A10 | There are exactly two things I love to do when I am not working. The first is that I love to be with my family. I have two wonderful kids and a soul mate spouse. There is a lot of laughter in our house. My wife is famous for it, and my youngest child, Zoe, can giggle until she almost wets her pants. Yesterday, for example, I told my wife I needed to go to Home Depot. She thought I said that I needed to buy a bunch of pitch forks. It was weird that she heard that. I am not sure why this gave her the giggles, but it did, and when one person starts, it’s hard for any of us to stop. That’s the first thing I love to do when I am not working. Laugh with my family.
The other thing I love to do is run. Maybe that’s a genetic thing. My dad set the Harvard record for the 2 miler in 1957 in Madison Square Garden. He ran it in 9:20. That’s twice as fast as I am! My brother also runs, as does his son, who competes on the Hamilton College track team. (Go Sam!) When I start my run, my body is in slow motion. It doesn’t feel like I’m going to make it. But within a mile or so, everything has warmed up, my heart is pumping, there’s a nice rhythm to my breath, and the negative thoughts are completely gone. It’s a little like a Hollywood ending. Few things end as perfectly as movies or a great run.
Q11 | What is your favorite developer tool and why?

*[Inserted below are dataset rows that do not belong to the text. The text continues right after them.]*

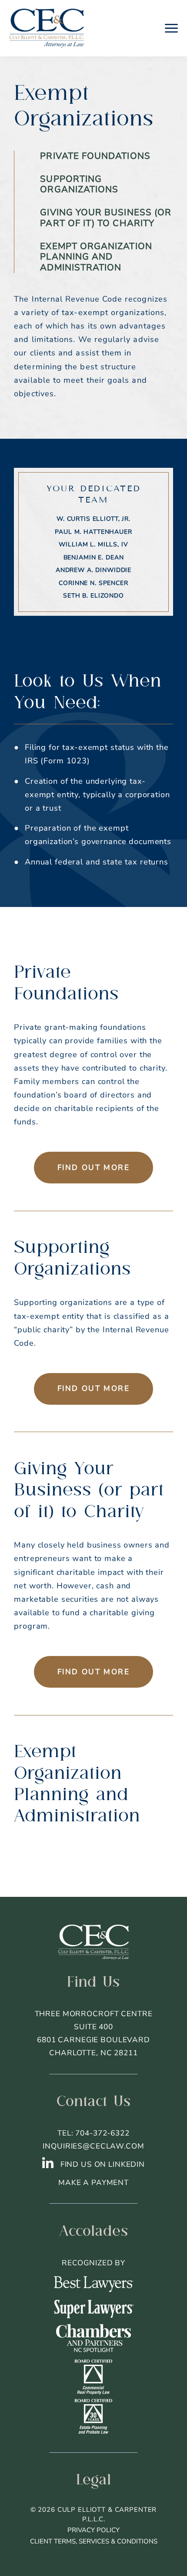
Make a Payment (93, 2183)
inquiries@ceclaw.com (93, 2146)
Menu (171, 28)
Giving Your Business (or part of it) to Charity (105, 217)
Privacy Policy (93, 2530)
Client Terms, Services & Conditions (93, 2541)
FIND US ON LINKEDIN (101, 2164)
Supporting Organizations (79, 184)
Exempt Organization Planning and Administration (96, 257)
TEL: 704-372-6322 (93, 2133)
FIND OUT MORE (93, 1168)
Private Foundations (95, 156)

A11| I love creating website or mobile wireframes / mockups. My process is usually the same. I create a comprehensive Balsamiq mockup, and screenshot each piece of it separately by scrolling around the document. I paste the screenshots into a Google Document, and write brief explanations underneath. Balsamiq looks like a comicbook sketch, which is good, because nobody will ever mistake it for the real thing.
I have also used either jQuery, or JQuery Mobile, to create prototypes that look more polished, and speak for themselves. No need for explaining things in a Google Document if you can click on buttons in a well designed interface. The last prototype I built was over a year ago when a friend asked me for help expressing his idea for a mobile app. I used JQuery Mobile. If I were to do this today I would try Ratchet. It looks like fun, and seems even easier to use.

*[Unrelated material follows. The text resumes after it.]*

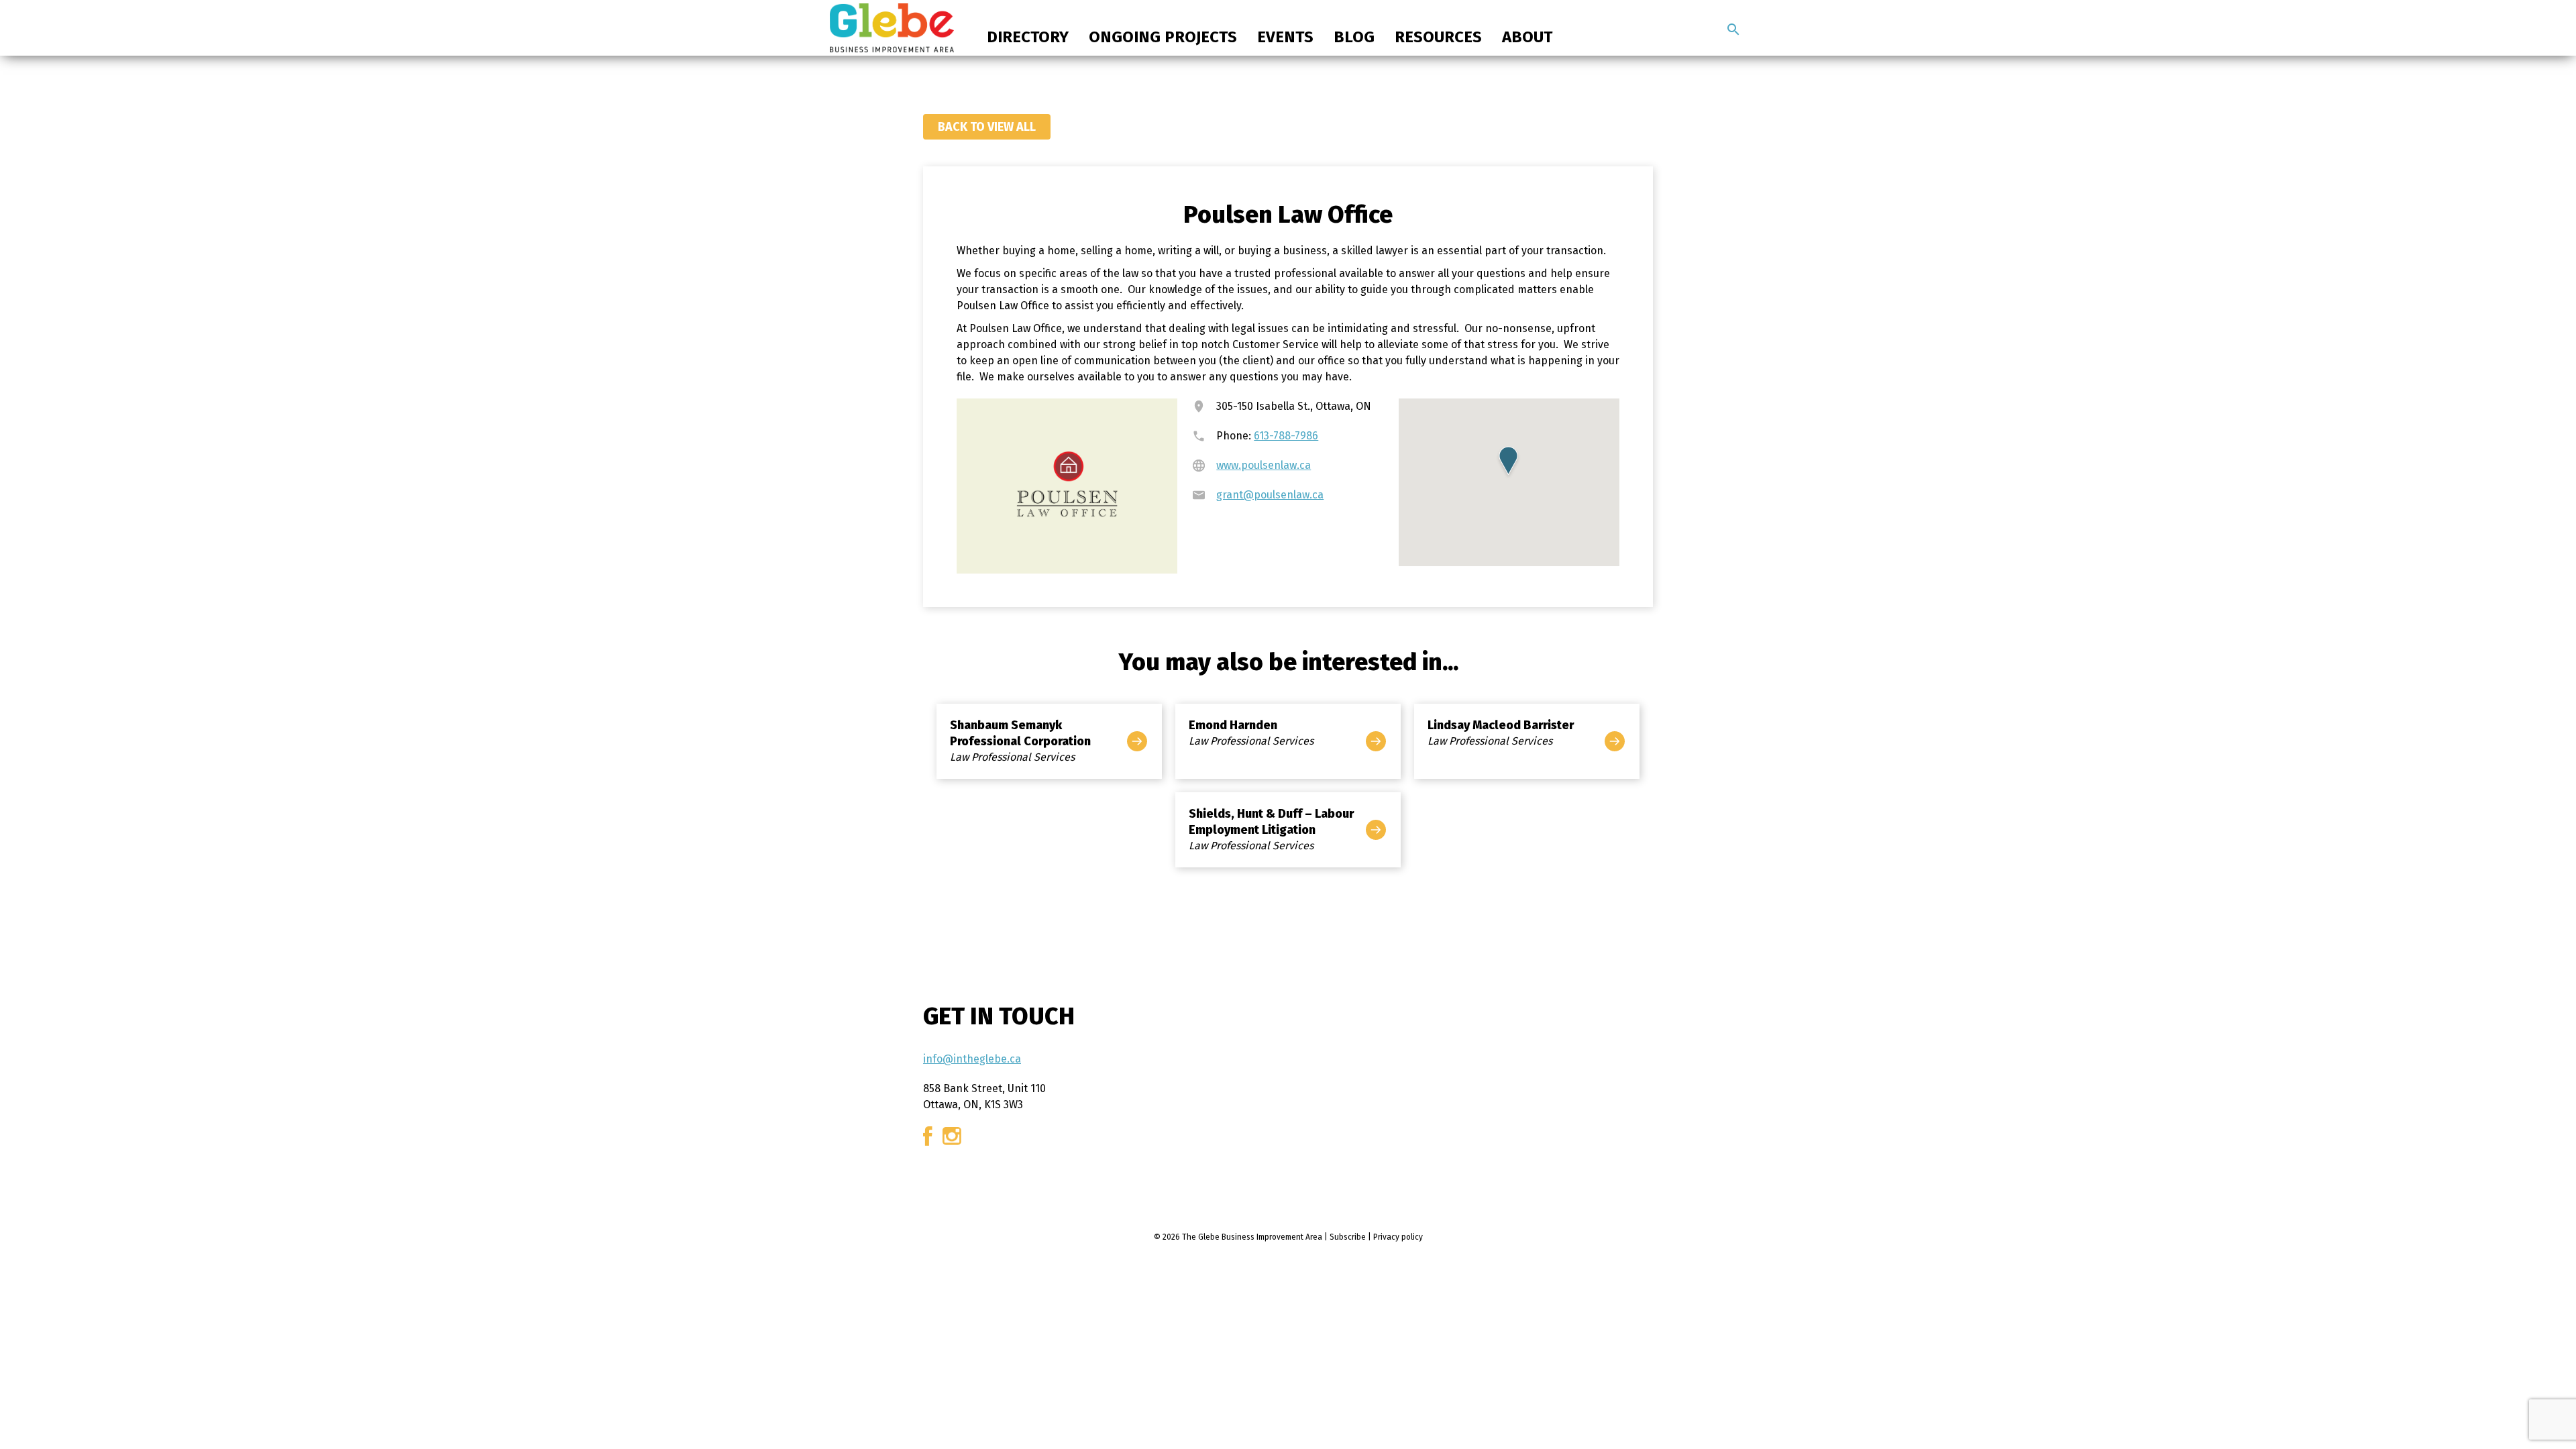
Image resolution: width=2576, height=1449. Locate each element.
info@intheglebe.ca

Q12 | What is your biggest achievement?
A12 | During the 1990’s, I got pretty blue about my career in high tech. I didn’t feel like I was making a difference in the world. I thought a lot about becoming a teacher. I decided that I would regret it if I didn’t try it out.I spent a year re-reading my college science textbooks, and enrolled in a credential program to teach Biology. For two years, I taught in an urban public school in the East Bay. Ultimately, I decided to go back into software. And when I returned, I had gained perspective. I appreciated my high tech career. In no way do I look at this period of my life as a mistake. On the contrary, it was one of the best decisions I have ever made. I learned an immeasurable amount about myself, and met some wonderful teachers and students. Many are still in my life today. Whenever I hear someone think out loud about changing course, I always encourage them to do it. Start a restaurant, be a teacher, travel to Argentina&do whatever it is that you are pondering. You won’t regret it.
Q13 | What is top on your bucket list of things to do while still on this little rock we call earth?
A13 | I love to write, and enjoy writing about the experience of being a teenager. Part of the reason I became a teacher has something to do with how hard those years were for me, and how well I understand the trials of adolescence. At some point, it would be great to find a good writing coach and give it a shot as an author.